Rewrite the rows from the line with "Screen dimensions: 1270x952" to the line with "click(x=163, y=442)", swapping "default drive" for "system drive" and leaving everything else unchanged. Omit the pictures from your answer.

[Data records]
• • • •

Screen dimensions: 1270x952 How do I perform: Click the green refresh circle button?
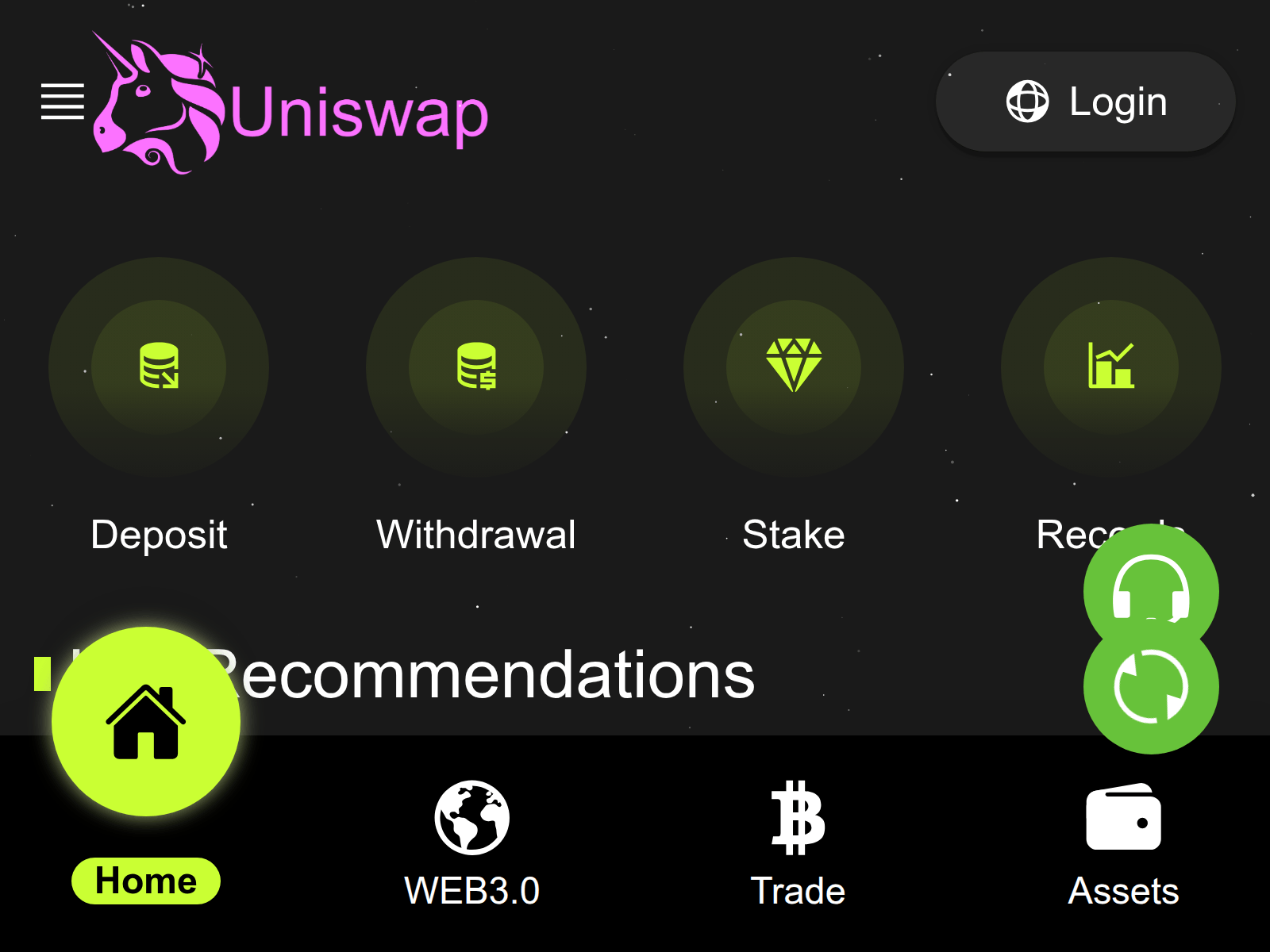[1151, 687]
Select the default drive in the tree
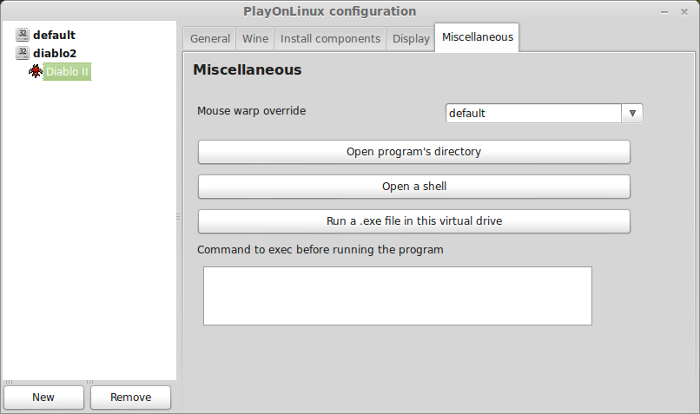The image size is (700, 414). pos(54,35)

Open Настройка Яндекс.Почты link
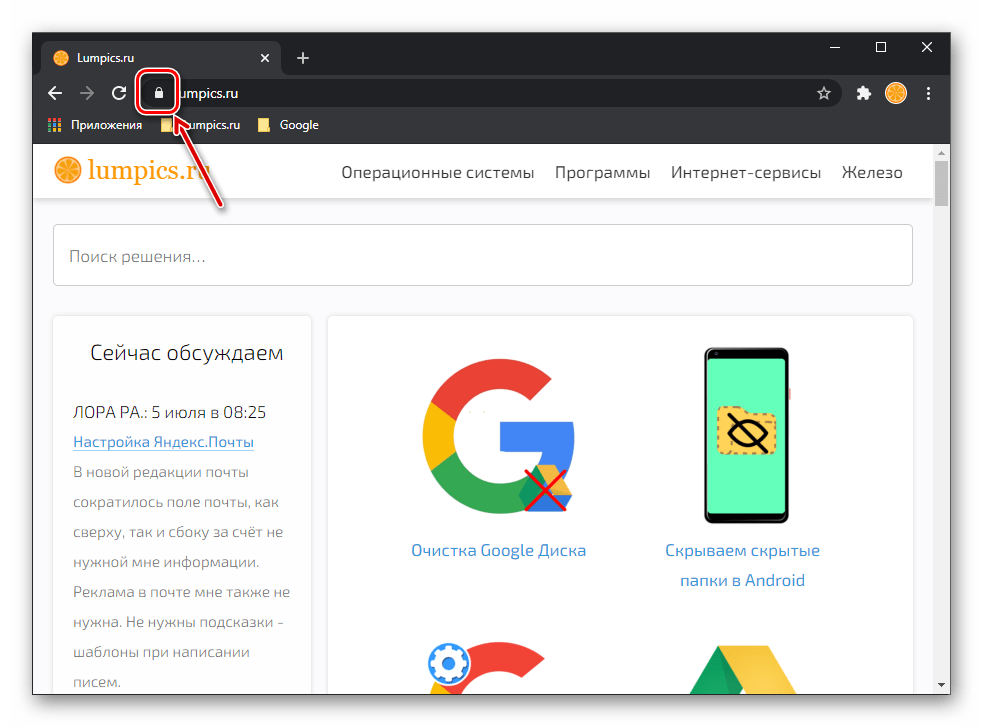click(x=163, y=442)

• • • •

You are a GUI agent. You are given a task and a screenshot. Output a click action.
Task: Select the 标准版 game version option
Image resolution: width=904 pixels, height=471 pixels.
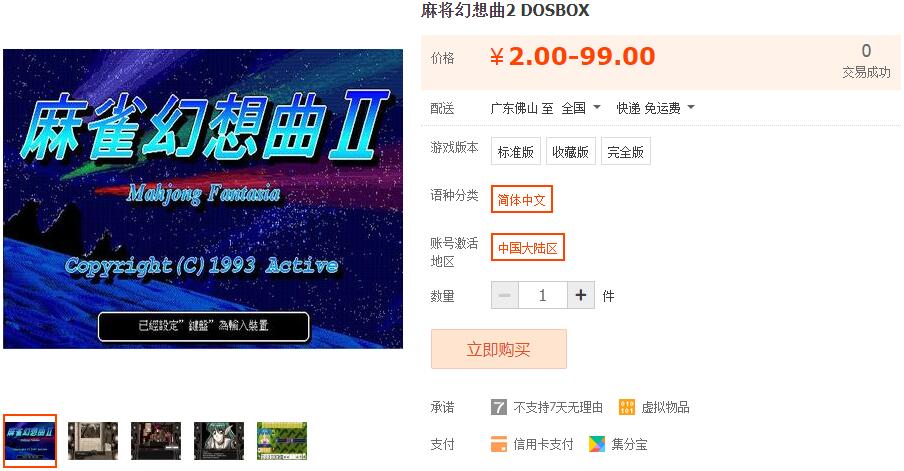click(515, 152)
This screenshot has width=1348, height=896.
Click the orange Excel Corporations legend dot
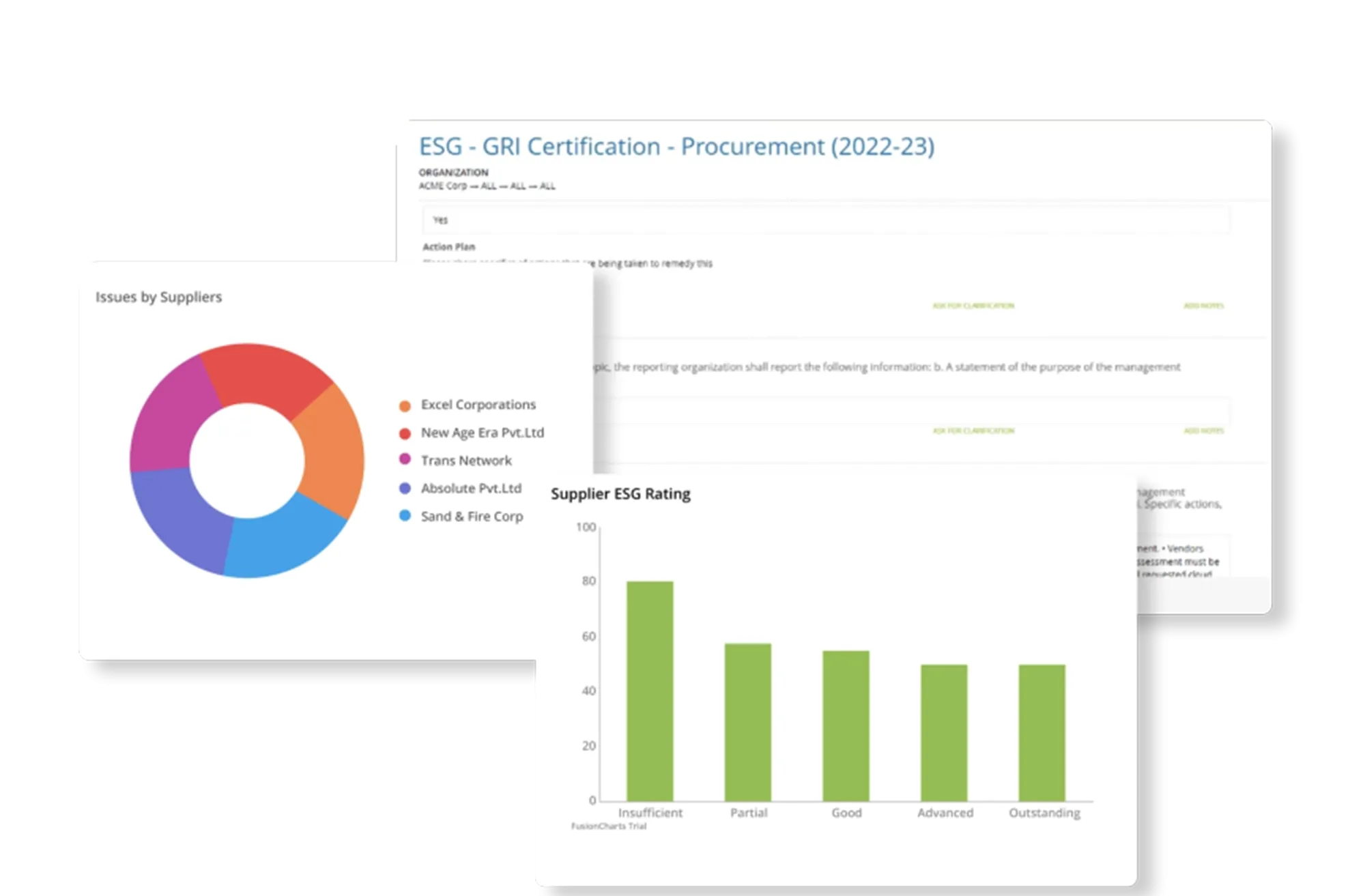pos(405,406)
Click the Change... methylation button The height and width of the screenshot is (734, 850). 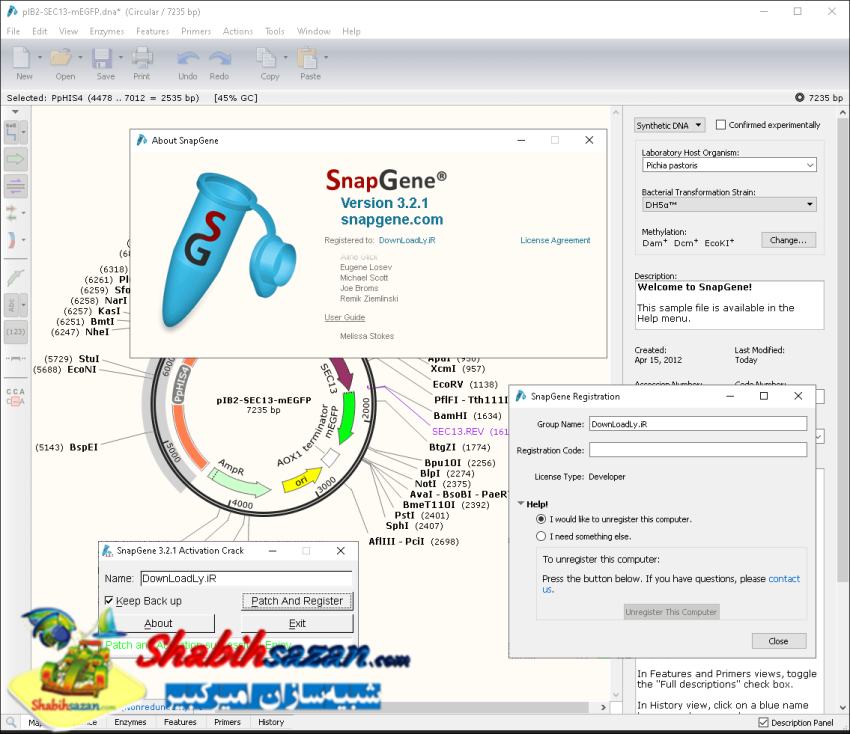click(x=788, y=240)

• • • •

== Result for this exercise ==
Screen dimensions: 1270x952 How do I perform: Click the green refresh circle button?
[1151, 687]
Select the system drive in the tree
The image size is (700, 414). pos(54,35)

Open Настройка Яндекс.Почты link
click(x=163, y=442)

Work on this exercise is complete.